Parenting teenagers has its ups and downs. Get advice from Mumsnetters here.

Semi nude selfies

4 replies

knockknockknock · 13/06/2017 22:27

I have discovered today that my DD (13) has sent some underwear photos to a few boys.

I am devastated about this. For years we have had the whole don't post anything you wouldn't want held up in assembly etc and have shared stories where this has gone wrong but it's obviously fallen on deaf ears. She did it because she wanted to have a boyfriend like her other friends.

I'm so upset / what can I do???

OP posts:
dickiedavisthunderthighs · 13/06/2017 22:32

Take her phone/tablet away from her until further notice.
Teach her about self esteem and self respect. It's incredibly sad if a 13 year old thinks the only way she can get a boyfriend is by sending naked photos.
She's also a child - do you know who is at the receiving end of these photos? How old is he?

knockknockknock · 13/06/2017 23:05

He's the same age, same school etc so I'm fairly certain there's no "grooming" issues etc and it's just a growing up/hormones thing (although I know not acceptable). This apparently happened a few months ago so it looks like nothing has happened to the photos - somehow she was sensible enough not to include her face. Before sending the photos she had received intimate photos from him.

I honestly thought we had taught her self respect etc but it seems the desire to have a boyfriend like her friends overruled all common sense.

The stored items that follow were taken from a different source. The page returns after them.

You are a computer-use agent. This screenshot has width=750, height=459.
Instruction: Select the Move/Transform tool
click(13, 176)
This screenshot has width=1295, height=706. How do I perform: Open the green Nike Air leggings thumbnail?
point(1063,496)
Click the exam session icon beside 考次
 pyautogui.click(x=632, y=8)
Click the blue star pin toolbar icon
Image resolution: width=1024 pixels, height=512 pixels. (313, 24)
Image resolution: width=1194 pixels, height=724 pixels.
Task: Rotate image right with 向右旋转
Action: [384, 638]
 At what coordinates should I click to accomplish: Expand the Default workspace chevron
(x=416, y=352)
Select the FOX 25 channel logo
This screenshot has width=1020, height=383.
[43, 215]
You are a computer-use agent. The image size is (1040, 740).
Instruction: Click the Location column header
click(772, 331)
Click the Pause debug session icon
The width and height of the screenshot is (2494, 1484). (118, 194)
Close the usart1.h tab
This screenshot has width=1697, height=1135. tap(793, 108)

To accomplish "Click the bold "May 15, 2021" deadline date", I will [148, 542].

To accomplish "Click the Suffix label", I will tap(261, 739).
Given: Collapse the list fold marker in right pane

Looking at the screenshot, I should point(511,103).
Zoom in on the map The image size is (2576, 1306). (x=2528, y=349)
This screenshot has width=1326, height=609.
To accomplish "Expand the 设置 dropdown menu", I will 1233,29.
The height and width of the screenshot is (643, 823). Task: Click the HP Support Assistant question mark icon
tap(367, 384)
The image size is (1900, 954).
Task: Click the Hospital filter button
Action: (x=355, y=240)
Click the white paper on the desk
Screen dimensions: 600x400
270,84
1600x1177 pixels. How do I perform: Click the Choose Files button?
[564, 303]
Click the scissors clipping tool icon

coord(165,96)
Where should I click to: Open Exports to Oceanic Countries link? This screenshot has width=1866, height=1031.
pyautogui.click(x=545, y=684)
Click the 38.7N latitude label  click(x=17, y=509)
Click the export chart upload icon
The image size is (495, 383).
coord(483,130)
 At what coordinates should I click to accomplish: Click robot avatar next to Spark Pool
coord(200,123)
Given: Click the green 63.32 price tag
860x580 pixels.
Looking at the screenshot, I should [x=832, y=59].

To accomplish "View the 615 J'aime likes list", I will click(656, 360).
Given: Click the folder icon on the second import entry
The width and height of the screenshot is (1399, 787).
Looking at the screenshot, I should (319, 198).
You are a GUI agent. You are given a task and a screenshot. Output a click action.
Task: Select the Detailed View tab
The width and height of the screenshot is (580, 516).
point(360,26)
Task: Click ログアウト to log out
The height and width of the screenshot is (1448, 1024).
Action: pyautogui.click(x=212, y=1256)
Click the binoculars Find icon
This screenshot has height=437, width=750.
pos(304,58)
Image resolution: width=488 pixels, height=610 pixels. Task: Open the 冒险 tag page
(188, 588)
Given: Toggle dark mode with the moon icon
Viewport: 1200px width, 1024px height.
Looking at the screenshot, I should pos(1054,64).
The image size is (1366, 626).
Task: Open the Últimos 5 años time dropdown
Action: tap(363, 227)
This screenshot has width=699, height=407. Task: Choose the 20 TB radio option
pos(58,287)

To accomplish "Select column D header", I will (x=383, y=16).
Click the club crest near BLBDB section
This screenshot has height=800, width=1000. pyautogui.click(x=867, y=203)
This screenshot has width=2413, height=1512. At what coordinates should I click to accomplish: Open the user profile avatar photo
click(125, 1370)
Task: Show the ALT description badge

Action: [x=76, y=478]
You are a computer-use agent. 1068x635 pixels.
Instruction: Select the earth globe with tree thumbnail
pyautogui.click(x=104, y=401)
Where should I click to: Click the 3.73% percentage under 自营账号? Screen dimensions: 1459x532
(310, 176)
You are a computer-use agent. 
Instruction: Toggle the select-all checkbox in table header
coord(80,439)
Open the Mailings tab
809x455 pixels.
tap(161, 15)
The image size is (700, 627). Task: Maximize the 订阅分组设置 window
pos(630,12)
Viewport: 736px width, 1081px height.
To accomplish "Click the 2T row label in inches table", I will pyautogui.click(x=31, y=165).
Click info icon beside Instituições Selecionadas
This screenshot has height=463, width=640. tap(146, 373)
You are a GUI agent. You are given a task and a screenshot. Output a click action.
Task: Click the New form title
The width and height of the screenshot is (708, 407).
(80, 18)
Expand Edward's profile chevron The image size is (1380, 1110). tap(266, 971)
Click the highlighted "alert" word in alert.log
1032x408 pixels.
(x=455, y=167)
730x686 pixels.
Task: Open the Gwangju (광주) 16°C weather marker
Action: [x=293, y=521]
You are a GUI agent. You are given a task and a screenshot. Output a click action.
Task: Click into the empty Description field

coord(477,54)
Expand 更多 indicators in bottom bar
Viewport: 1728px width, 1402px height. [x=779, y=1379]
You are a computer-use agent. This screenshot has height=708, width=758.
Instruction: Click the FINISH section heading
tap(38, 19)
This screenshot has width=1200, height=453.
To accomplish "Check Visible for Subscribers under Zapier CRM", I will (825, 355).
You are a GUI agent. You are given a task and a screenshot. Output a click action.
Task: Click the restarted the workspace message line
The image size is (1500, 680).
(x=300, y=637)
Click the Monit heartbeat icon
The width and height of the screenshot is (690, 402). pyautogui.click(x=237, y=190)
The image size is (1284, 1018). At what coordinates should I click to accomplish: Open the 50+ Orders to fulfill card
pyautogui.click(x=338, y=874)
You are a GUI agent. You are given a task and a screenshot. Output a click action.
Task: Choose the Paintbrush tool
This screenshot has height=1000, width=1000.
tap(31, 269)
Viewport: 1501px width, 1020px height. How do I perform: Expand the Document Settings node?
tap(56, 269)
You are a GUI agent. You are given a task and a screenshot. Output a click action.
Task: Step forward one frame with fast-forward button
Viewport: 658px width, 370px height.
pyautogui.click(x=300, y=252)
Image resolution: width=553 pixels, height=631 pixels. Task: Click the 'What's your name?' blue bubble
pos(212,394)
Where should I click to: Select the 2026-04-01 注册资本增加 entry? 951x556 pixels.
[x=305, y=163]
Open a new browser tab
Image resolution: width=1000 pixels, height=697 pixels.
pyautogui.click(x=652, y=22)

Phone has been removed and she has been punished. We've also had the whole safety : self respect thing again.

I thought I had really close relationship with her but this has totally devastated me.

OP posts:
Iluvthe80s · 14/06/2017 08:10

So sorry to read your post and totally understand your devastation. I imagine your DD is absolutely mortified. I think youngsters nowadays are under so much pressure with social media, its horrific really. No time to switch off.

I think the positive to take from this, is that at least she was not naked. I know that may seem an odd thing to say, but it enables you to have a really frank discussion about safety and self worth, while knowing that it could have been a lot worse.

Also worth coming up with some practical ideas as to how you could help boost her self esteem, so she doesn't feel the need to send these kind of images, while making her feel loved and supported through this, as she will be really upset about it.

Keep your chin up

knockknockknock · 14/06/2017 11:58

Thank you both for your advice.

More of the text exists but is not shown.